The closure of the borders of Ceuta and Melilla with Morocco due to the health crisis has reignited the debate on the opportunity to integrate the two cities into the EU customs union.

"I say yes to the customs union, but without touching the special economic and fiscal regime that Ceuta and Melilla benefit from, which should be compensated by a special status," said the president of Melilla, Eduardo de Castro, to El Periódico de España.
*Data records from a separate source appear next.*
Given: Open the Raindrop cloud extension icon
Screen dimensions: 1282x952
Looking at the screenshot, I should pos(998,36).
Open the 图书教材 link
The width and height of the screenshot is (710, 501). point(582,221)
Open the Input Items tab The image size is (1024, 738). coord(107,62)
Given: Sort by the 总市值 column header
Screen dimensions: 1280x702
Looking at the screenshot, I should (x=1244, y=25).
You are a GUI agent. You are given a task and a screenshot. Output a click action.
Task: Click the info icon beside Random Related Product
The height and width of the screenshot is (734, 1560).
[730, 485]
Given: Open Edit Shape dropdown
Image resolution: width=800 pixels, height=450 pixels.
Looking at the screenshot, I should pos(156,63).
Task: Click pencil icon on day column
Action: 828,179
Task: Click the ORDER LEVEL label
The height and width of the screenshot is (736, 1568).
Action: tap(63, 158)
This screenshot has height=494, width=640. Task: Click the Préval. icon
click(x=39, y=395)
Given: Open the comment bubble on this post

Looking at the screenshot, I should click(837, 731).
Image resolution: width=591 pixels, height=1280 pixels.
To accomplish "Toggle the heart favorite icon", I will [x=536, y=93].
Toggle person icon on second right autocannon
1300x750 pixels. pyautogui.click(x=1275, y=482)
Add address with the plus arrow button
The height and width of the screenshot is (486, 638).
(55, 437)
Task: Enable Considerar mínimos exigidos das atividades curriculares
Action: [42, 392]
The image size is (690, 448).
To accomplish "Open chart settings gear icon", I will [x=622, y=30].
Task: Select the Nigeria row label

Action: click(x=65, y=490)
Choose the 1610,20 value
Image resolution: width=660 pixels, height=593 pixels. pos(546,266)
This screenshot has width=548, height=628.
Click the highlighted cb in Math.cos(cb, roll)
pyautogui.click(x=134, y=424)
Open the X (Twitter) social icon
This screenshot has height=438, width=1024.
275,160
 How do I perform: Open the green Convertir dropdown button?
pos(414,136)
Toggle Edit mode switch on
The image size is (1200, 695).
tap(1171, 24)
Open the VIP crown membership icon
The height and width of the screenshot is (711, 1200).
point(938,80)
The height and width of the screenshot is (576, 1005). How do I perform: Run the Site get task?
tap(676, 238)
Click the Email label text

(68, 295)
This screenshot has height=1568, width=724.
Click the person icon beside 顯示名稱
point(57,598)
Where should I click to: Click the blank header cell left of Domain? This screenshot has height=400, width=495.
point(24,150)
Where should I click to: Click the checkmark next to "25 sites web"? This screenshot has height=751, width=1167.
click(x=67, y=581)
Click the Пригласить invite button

It is up to the central government to make this request to Brussels, but "so far, the governments have not been proactive, no doubt because of the pressure from Morocco," laments De Castro, specifying that Rabat continues to claim the two autonomous cities and seeing them become "European" would not suit its cause.

The president of Ceuta, Juan Jesús Vivas, shares the opinion of his counterpart in Melilla, namely to integrate the customs union while "maintaining the essential aspects of the current Special Economic and Fiscal Regime." He raised the idea last June, during the presentation in Brussels, by the Ciudadanos MEP Jordi Cañas, of the report entitled "Ceuta and Melilla: more Spain and more Europe", carried out by the consulting firm Ernst & Young, which had also mentioned this possibility. A working group has been set up in Ceuta to draft a bill on this subject, he indicates.

Spain and Morocco are currently negotiating the reopening of the commercial customs in Melilla, unilaterally closed by Morocco since August 2018, and the opening of a new customs office at the Ceuta border where the kingdom has also put an end to smuggling (atypical trade) with the closure of the borders in March 2020 for health reasons. Pedro Sanchez and Mohammed VI agreed in April, in a joint statement, to work for the free movement of people and goods in Ceuta and Melilla.

One of the four border posts in Melilla, Beni Ensar, was reopened in May. The reopening of the other three is still awaited. But Morocco "in no way wants Ceuta and Melilla to become commercial hubs that could compete" with the port of Tanger Med, analyzes Professor Miguel Ángel Brush, adding that Morocco will try to limit the entry of products into the two cities. For its part, the Spanish government has just allocated 1.5 million euros (out of 711 million) to the construction of a commercial customs office and a one-stop shop at the Tarajal border post in Ceuta.